In September 2002, Popular Science asked thoughtful people if science can make us more secure, and Toffler’s answer stands out. “We’re entering into a new way of life, and we’re just as ignorant of this new environment as the paleolithic warrior was in his environment”, he said, “I think we have to accept risk in our lives. You cannot eliminate all risk without being dead.”

Man has a limited biological capacity for change. When this capacity is overwhelmed it´s in a crash that trigger irrational human reactions.

Most people are definitely unprepared to cope with accelerated rate of change, “future shock” is a time phenomenon, a product of a greatly accelerated rate of change in society, too much change in too short a time affects managers and organizations as well, when change occurs rapidly, the capacity of management to react is strained, creating the danger of future shock, the danger comes from these reactions not for the change itself.

Five are the keys to study the real impact and implications in this discipline that comes from the seventies, consciousness, technology, society, individuals and values.

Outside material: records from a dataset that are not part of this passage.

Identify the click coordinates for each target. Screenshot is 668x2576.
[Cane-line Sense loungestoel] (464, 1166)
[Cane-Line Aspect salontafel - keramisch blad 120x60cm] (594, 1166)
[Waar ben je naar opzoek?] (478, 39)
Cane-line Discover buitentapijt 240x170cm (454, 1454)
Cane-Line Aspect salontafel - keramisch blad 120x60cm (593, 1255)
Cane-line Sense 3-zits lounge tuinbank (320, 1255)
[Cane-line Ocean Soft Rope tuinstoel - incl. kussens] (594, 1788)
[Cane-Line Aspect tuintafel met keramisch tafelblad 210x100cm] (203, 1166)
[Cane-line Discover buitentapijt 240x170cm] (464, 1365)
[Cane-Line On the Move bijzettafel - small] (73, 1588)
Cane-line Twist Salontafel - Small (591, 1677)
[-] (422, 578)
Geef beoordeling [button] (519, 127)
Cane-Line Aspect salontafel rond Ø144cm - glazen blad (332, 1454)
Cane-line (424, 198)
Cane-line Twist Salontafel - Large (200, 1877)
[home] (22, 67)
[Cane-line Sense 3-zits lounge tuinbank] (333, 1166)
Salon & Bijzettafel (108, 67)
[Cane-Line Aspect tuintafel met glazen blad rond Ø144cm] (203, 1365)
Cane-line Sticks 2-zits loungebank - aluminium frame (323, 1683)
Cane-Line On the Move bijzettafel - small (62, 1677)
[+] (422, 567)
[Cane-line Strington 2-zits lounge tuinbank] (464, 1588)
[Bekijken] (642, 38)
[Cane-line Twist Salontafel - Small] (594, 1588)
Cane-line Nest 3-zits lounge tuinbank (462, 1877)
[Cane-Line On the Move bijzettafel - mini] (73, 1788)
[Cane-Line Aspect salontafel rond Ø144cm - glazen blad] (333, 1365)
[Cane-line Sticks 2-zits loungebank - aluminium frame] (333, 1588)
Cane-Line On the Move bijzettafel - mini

  • Future conciousness … The Future is Now, not “Then”

It has already arrived. Not science fiction, not “tomorrow”, but the extraordinary extent of choice, the rate and complexity of change have provoked future shock. Order and continuity have disappeared from our lives. We can control future shock by learning to make choices to direct our own futures.

  • Future and technology … Cybernetic Genesis

The high rate of change symptomatic of shake is linked almost directly to technological progress. No individual can turn it off or turn it back, and no far-sighted person would want to. Irresponsible technology is but one element of an environment out of control. Conscious regulation of technological advancement is called for. we must ask if we need more technology, and if so, under what conditions?

  • Future and society … Shattered Structures

Human relationships in today´s society can be characterized as “temporary” at best. Short term involvements, family migrations, high job turnover, social mobility are indicators of fragmentation and loss of a sense of belonging that pervade our lives. despite resistance to change, we live in an environment that is more and more impermanent. The turnover of things ans people in our livesaccelerates as we become a nomadic people in a transient society. Which are the limits of our adaptability?

  • Future and the individual … Limits of Adaptability

Abbreviated, compressed, transient relations between people; the feeling we are alone and rootless; tha anxiety, alienation and stress generated by a speeding society signs of despair within the future shocked individual. In a modular world, should our children be trained to “disrelate”?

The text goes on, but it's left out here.